Paragraph 5 of Decision BS-V/9 invites Parties to nominate national and international reference laboratories with the view to establishing, through the BCH, an electronic network of laboratories to facilitate the identification of living modified organisms as well as the sharing of information and experiences. Parties that do not have the infrastructure (laboratories) for detection could also benefit from the experiences and exchanges of this network of laboratories. At a November 2013 workshop of the network (UNEP/CBD/BS/WS-LMO/1/2), the development of an implementation strategy for the detection and identification of LMOs, including the specific needs for technical tools and guidance for the detection of unauthorized LMOs and unintentional releases, was discussed. Furthermore, the workshop elaborated a series of useful recommendations for the consideration of COP-MOP 7.
3. Mechanisms for implementing responses, actions and emergency measures
Guidance and capacity building is needed in relation to determination of appropriate responses and initiation of necessary actions, including emergency measures, in order to minimize any significant adverse effects of unintentional transboundary movements (Paragraph 4 of Article 17). No specificity is provided in Article 17 on the types of responses and actions that may be taken, therefore guidance on the issue would be useful.
Nonetheless, according to Article 25 on illegal transboundary movements, the affected Party may request the Party of origin to dispose, at its own expense, of the LMO in question by repatriation or destruction. This could be one option of response, action or emergency measure.

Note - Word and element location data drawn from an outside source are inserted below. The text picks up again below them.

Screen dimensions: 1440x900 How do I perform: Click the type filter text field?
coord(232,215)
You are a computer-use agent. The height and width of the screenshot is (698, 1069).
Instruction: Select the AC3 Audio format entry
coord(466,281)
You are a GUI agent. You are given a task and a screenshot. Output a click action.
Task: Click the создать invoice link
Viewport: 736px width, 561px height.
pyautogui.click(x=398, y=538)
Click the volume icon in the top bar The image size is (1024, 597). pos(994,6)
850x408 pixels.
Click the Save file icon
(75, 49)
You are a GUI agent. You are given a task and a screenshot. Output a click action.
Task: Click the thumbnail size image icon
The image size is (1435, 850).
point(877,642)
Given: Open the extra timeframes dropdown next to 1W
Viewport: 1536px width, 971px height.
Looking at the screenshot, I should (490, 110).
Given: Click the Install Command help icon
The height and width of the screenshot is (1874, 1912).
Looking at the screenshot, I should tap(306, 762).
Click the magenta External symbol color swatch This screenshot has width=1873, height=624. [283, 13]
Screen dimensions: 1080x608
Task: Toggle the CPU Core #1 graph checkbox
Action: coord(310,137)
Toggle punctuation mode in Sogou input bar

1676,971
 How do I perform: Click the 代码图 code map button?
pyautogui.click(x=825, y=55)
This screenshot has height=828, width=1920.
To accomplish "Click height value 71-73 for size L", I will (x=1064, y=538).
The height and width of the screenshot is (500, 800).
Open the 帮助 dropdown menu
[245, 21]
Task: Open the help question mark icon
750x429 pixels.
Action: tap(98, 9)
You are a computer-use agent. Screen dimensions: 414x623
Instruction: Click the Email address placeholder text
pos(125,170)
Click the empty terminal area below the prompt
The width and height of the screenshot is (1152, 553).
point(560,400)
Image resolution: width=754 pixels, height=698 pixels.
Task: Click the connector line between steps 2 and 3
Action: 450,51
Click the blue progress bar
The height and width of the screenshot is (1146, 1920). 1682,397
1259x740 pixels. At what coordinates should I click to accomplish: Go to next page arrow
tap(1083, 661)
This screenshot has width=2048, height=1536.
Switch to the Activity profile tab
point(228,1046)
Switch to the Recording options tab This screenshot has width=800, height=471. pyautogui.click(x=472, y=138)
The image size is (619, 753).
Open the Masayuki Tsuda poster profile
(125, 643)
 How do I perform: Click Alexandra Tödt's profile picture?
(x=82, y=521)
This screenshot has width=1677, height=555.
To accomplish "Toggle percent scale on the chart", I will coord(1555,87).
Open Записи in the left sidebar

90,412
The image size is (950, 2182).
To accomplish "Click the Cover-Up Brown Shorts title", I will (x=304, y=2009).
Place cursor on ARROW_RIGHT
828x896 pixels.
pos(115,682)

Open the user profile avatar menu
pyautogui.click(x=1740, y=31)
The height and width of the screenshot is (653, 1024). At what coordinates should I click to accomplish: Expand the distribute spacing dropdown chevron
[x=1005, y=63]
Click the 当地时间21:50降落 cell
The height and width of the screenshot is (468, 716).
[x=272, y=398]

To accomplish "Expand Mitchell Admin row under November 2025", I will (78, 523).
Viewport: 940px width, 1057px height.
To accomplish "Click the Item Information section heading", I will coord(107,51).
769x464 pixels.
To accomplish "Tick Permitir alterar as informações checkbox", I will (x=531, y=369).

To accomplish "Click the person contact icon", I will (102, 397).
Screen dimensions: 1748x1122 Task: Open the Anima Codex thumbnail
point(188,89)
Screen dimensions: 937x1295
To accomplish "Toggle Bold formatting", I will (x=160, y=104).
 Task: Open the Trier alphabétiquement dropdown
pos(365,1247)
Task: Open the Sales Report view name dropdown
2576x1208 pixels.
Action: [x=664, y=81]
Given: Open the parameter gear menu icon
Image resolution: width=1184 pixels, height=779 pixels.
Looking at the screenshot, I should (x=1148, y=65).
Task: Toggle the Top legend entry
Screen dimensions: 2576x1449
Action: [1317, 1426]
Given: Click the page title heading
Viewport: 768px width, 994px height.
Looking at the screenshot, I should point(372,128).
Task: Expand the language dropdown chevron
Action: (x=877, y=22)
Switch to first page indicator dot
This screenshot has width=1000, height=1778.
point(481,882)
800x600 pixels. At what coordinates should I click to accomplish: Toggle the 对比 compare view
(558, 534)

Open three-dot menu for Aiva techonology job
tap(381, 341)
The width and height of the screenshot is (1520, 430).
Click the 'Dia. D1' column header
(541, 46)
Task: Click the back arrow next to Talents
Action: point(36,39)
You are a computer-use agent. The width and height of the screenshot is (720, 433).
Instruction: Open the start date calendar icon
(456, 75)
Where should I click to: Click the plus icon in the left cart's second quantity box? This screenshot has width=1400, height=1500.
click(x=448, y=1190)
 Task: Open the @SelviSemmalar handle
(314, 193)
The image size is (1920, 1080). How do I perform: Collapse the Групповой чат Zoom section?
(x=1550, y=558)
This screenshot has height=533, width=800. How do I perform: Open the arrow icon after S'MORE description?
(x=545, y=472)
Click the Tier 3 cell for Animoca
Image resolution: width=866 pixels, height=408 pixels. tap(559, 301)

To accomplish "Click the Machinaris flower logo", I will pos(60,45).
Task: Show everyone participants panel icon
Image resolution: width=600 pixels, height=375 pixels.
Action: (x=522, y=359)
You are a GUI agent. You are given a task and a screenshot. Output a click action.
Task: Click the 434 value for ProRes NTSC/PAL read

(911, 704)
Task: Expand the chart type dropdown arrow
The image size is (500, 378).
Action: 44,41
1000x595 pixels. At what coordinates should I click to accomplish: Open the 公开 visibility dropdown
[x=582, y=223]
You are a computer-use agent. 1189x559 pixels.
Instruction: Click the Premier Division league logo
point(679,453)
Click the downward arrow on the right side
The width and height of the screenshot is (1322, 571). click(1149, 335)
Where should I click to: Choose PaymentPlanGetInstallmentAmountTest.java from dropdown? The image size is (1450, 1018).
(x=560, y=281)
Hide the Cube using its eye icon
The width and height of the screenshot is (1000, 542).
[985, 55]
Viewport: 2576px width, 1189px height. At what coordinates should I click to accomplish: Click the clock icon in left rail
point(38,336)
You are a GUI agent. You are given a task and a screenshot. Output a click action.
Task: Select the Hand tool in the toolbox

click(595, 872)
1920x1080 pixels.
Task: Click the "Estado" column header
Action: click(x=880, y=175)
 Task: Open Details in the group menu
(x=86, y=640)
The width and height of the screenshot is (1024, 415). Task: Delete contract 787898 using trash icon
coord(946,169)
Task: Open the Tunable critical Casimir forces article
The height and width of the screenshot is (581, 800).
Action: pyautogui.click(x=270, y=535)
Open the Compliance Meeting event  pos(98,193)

In addition, response measures are to be taken under the Nagoya-Kuala Lumpur Supplementary Protocol on Liability and Redress when there is damage or sufficient likelihood of damage, including that which arises from unintentional transboundary movements. These response measures, which are to be determined by the competent authority, and taken by the operator or in the event the operator fails to do so, by the competent authority, could be the same or complementary to the action envisaged under Article 17.
[i]These could include exporting Parties, and/or Parties that develop and produce or grow LMOs.
[ii] Low-level situations are not defined in the Codex Plant Guideline, but refer to situations where low levels of recombinant DNA plant materials that have passed a food safety assessment according to the Codex Plant Guideline in one or more countries may on occasion be present in food in importing countries in which the food safety of the relevant recombinant-DNA plants has not been determined.
[iii]See p. 112 of An Explanatory Guide to the Cartagena Protocol on Biosafety, IUCN and FIELD (2003).
[iv] These could include importing Parties.